What you are asked to do =
Please edit the records below by replacing "microphone" with "camera" and leaving everything else unchanged.
══ Dataset ══
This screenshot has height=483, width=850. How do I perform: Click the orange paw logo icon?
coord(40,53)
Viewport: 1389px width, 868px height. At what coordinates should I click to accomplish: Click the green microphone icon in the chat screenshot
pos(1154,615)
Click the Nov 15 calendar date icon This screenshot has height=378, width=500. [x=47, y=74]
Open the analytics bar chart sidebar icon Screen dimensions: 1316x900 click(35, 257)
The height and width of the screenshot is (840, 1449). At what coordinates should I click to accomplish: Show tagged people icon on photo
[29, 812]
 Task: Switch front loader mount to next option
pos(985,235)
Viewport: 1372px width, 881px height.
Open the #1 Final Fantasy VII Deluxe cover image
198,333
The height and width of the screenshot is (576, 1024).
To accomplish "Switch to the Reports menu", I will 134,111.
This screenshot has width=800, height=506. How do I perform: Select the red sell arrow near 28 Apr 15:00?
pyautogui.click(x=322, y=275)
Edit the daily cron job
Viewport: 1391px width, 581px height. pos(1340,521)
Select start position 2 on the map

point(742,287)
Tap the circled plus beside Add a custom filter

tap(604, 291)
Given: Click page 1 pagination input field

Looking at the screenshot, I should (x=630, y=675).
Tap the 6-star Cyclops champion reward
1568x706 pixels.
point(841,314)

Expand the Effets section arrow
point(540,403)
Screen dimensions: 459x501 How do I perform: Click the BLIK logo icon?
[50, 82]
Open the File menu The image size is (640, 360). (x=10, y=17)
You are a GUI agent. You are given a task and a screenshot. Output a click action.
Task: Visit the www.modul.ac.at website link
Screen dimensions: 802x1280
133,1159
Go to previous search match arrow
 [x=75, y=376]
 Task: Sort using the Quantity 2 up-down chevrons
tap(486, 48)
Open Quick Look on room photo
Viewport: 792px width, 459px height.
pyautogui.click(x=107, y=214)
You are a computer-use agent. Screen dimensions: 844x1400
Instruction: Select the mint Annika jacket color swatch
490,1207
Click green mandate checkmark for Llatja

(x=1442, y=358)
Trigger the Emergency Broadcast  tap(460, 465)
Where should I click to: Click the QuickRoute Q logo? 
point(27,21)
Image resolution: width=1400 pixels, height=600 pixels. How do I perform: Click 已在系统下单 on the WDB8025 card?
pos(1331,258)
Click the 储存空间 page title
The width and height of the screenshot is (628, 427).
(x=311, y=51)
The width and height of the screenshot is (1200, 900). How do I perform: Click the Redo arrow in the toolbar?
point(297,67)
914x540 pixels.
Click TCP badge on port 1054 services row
═══
Output below =
This screenshot has height=483, width=850. How do I perform: Click the orange paw logo icon?
coord(40,53)
Viewport: 1389px width, 868px height. At what coordinates should I click to accomplish: Click the green camera icon in the chat screenshot
pos(1154,615)
Click the Nov 15 calendar date icon This screenshot has height=378, width=500. [x=47, y=74]
Open the analytics bar chart sidebar icon Screen dimensions: 1316x900 click(35, 257)
The height and width of the screenshot is (840, 1449). At what coordinates should I click to accomplish: Show tagged people icon on photo
[29, 812]
 Task: Switch front loader mount to next option
pos(985,235)
Viewport: 1372px width, 881px height.
Open the #1 Final Fantasy VII Deluxe cover image
198,333
The height and width of the screenshot is (576, 1024).
To accomplish "Switch to the Reports menu", I will 134,111.
This screenshot has width=800, height=506. How do I perform: Select the red sell arrow near 28 Apr 15:00?
pyautogui.click(x=322, y=275)
Edit the daily cron job
Viewport: 1391px width, 581px height. pos(1340,521)
Select start position 2 on the map

point(742,287)
Tap the circled plus beside Add a custom filter

tap(604, 291)
Given: Click page 1 pagination input field

Looking at the screenshot, I should (x=630, y=675).
Tap the 6-star Cyclops champion reward
1568x706 pixels.
point(841,314)

Expand the Effets section arrow
point(540,403)
Screen dimensions: 459x501 How do I perform: Click the BLIK logo icon?
[50, 82]
Open the File menu The image size is (640, 360). (x=10, y=17)
You are a GUI agent. You are given a task and a screenshot. Output a click action.
Task: Visit the www.modul.ac.at website link
Screen dimensions: 802x1280
133,1159
Go to previous search match arrow
 [x=75, y=376]
 Task: Sort using the Quantity 2 up-down chevrons
tap(486, 48)
Open Quick Look on room photo
Viewport: 792px width, 459px height.
pyautogui.click(x=107, y=214)
You are a computer-use agent. Screen dimensions: 844x1400
Instruction: Select the mint Annika jacket color swatch
490,1207
Click green mandate checkmark for Llatja

(x=1442, y=358)
Trigger the Emergency Broadcast  tap(460, 465)
Where should I click to: Click the QuickRoute Q logo? 
point(27,21)
Image resolution: width=1400 pixels, height=600 pixels. How do I perform: Click 已在系统下单 on the WDB8025 card?
pos(1331,258)
Click the 储存空间 page title
The width and height of the screenshot is (628, 427).
(x=311, y=51)
The width and height of the screenshot is (1200, 900). How do I perform: Click the Redo arrow in the toolbar?
point(297,67)
914x540 pixels.
Click TCP badge on port 1054 services row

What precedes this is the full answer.